[Start of section]
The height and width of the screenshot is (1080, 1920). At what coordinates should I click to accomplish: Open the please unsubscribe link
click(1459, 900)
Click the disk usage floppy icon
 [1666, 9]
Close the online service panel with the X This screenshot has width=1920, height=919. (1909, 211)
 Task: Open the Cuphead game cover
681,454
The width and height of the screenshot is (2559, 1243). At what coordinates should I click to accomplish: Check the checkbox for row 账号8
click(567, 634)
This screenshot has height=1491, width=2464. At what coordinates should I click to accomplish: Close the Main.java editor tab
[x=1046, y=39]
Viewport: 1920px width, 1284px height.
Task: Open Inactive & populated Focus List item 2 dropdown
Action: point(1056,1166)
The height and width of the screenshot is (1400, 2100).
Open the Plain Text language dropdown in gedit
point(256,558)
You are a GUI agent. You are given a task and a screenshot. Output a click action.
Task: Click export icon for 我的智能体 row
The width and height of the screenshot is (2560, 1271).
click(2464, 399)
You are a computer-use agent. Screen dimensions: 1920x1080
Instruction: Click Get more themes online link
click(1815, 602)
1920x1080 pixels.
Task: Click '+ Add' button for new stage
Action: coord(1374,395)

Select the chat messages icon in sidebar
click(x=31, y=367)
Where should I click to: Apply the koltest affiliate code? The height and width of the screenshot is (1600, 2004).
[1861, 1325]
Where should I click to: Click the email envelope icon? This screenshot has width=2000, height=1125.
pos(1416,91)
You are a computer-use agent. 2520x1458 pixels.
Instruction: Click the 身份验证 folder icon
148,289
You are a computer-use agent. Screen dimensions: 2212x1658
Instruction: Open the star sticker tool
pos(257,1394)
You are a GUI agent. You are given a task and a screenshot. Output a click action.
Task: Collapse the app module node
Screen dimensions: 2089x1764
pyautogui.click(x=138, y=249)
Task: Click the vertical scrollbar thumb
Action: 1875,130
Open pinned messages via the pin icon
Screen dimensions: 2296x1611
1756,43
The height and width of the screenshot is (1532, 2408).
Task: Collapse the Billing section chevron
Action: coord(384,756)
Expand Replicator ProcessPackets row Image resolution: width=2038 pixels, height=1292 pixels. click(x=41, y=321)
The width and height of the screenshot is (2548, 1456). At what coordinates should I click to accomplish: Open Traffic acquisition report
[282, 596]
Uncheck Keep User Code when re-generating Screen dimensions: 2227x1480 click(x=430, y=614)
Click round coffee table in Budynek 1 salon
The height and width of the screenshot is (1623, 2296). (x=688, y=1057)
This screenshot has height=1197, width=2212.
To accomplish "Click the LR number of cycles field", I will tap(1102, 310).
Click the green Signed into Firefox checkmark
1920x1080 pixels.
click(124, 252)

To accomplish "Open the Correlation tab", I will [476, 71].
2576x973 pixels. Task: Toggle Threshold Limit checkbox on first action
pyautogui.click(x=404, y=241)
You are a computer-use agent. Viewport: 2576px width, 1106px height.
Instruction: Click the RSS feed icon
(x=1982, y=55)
[End of section]
Please transcribe the material above in full, keeping every character intact.

## TASK RESPONSE
The height and width of the screenshot is (1080, 1920). At what coordinates should I click to accomplish: Open the please unsubscribe link
click(1459, 900)
Click the disk usage floppy icon
 [1666, 9]
Close the online service panel with the X This screenshot has width=1920, height=919. (1909, 211)
 Task: Open the Cuphead game cover
681,454
The width and height of the screenshot is (2559, 1243). At what coordinates should I click to accomplish: Check the checkbox for row 账号8
click(567, 634)
This screenshot has height=1491, width=2464. At what coordinates should I click to accomplish: Close the Main.java editor tab
[x=1046, y=39]
Viewport: 1920px width, 1284px height.
Task: Open Inactive & populated Focus List item 2 dropdown
Action: point(1056,1166)
The height and width of the screenshot is (1400, 2100).
Open the Plain Text language dropdown in gedit
point(256,558)
You are a GUI agent. You are given a task and a screenshot. Output a click action.
Task: Click export icon for 我的智能体 row
The width and height of the screenshot is (2560, 1271).
click(2464, 399)
You are a computer-use agent. Screen dimensions: 1920x1080
Instruction: Click Get more themes online link
click(1815, 602)
1920x1080 pixels.
Task: Click '+ Add' button for new stage
Action: coord(1374,395)

Select the chat messages icon in sidebar
click(x=31, y=367)
Where should I click to: Apply the koltest affiliate code? The height and width of the screenshot is (1600, 2004).
[1861, 1325]
Where should I click to: Click the email envelope icon? This screenshot has width=2000, height=1125.
pos(1416,91)
You are a computer-use agent. 2520x1458 pixels.
Instruction: Click the 身份验证 folder icon
148,289
You are a computer-use agent. Screen dimensions: 2212x1658
Instruction: Open the star sticker tool
pos(257,1394)
You are a GUI agent. You are given a task and a screenshot. Output a click action.
Task: Collapse the app module node
Screen dimensions: 2089x1764
pyautogui.click(x=138, y=249)
Task: Click the vertical scrollbar thumb
Action: 1875,130
Open pinned messages via the pin icon
Screen dimensions: 2296x1611
1756,43
The height and width of the screenshot is (1532, 2408).
Task: Collapse the Billing section chevron
Action: coord(384,756)
Expand Replicator ProcessPackets row Image resolution: width=2038 pixels, height=1292 pixels. click(x=41, y=321)
The width and height of the screenshot is (2548, 1456). At what coordinates should I click to accomplish: Open Traffic acquisition report
[282, 596]
Uncheck Keep User Code when re-generating Screen dimensions: 2227x1480 click(x=430, y=614)
Click round coffee table in Budynek 1 salon
The height and width of the screenshot is (1623, 2296). (x=688, y=1057)
This screenshot has height=1197, width=2212.
To accomplish "Click the LR number of cycles field", I will tap(1102, 310).
Click the green Signed into Firefox checkmark
1920x1080 pixels.
click(124, 252)

To accomplish "Open the Correlation tab", I will [476, 71].
2576x973 pixels. Task: Toggle Threshold Limit checkbox on first action
pyautogui.click(x=404, y=241)
You are a computer-use agent. Viewport: 2576px width, 1106px height.
Instruction: Click the RSS feed icon
(x=1982, y=55)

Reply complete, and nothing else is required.